Assume $\ce{Fe^{2+}}$ is not present in the solution $\color{red}{\underline{\text{initially}}}$.

Since iron reacts with $\ce{Fe^3+}$ to form $\ce{Fe^2+}$ via:

$$\ce{Fe^0 + 2 Fe^3+ -> 3 Fe^2+}\tag 1$$

You have to account for this additional reaction. If the reaction did not produce any $\ce{Fe^2+}$ as you assumed then of the $\pu{0.100 mol}$ of $\ce{Fe^3+}$ in the solution then $\pu{0.051 mol}$ would remain after and you would be correct, but it does react.

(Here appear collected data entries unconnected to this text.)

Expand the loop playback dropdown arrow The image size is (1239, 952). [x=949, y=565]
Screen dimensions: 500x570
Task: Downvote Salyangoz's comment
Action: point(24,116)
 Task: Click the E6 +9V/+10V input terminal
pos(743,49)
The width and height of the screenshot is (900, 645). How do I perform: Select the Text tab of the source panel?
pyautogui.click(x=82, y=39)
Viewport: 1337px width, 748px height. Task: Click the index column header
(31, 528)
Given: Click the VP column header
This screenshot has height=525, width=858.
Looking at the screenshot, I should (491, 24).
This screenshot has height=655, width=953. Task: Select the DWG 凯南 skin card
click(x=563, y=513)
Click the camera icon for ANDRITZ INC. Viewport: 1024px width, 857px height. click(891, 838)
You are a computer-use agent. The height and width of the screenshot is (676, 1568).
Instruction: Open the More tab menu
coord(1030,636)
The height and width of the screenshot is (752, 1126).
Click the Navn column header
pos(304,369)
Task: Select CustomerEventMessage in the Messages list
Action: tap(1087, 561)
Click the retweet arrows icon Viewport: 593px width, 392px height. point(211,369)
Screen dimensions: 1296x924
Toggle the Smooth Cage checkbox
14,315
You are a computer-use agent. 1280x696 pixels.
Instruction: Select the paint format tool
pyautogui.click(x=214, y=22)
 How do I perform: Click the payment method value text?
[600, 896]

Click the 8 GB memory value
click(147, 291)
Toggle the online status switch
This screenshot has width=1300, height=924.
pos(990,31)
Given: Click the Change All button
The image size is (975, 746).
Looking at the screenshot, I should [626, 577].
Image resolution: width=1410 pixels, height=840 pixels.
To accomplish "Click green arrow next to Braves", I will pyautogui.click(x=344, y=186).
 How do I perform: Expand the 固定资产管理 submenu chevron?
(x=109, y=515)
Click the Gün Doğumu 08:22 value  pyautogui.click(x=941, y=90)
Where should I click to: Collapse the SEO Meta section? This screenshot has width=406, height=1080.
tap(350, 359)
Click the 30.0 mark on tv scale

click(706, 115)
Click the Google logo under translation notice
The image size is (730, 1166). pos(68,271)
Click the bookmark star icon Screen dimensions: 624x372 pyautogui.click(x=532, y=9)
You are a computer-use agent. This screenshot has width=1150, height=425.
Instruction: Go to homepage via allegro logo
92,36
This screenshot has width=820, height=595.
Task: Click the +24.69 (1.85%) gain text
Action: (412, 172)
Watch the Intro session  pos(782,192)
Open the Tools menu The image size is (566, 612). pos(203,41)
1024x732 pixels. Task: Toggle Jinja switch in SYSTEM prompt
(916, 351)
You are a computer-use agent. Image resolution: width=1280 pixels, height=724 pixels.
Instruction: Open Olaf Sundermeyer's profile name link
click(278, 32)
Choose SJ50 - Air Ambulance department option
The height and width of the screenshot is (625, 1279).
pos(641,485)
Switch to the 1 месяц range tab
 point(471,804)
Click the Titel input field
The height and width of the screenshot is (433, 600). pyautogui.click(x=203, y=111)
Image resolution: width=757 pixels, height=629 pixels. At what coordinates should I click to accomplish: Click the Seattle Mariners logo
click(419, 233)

Now, my math says that the answer is more like

$n \times M = \dfrac{M}{3}\times \dfrac{\pu{1 mol}}{\pu{96500 C}}\times \pu{4 \frac{C}{s}} \times \pu{60 \frac{s}{min}} \times \pu{60 \frac{min}{hr} \times \pu{1 hr}}\tag 2$

$\implies n = \pu{0.0497 mol} = \pu{0.050 mol}$

Which means $\pu{0.050 mol}$ of $\ce{Fe^3+}$ remains which must be neutralized by the $\pu{0.050 mol }\ce{Fe^0}$. From equation 1 we can see that it takes one $\ce{Fe^0}$ for every 2 $\ce{Fe^3+}$ which menas $\pu{0.025 mol}$ of $\ce{Fe^0}$ is needed to react with $\pu{0.050 mol } \ce{Fe^3+}$ and your remaining $\ce{Fe^0}$ is $\pu{0.025 mol}$ or $\pu{0.0245 mol}$ in the case of $n = \pu{0.49 mol}$.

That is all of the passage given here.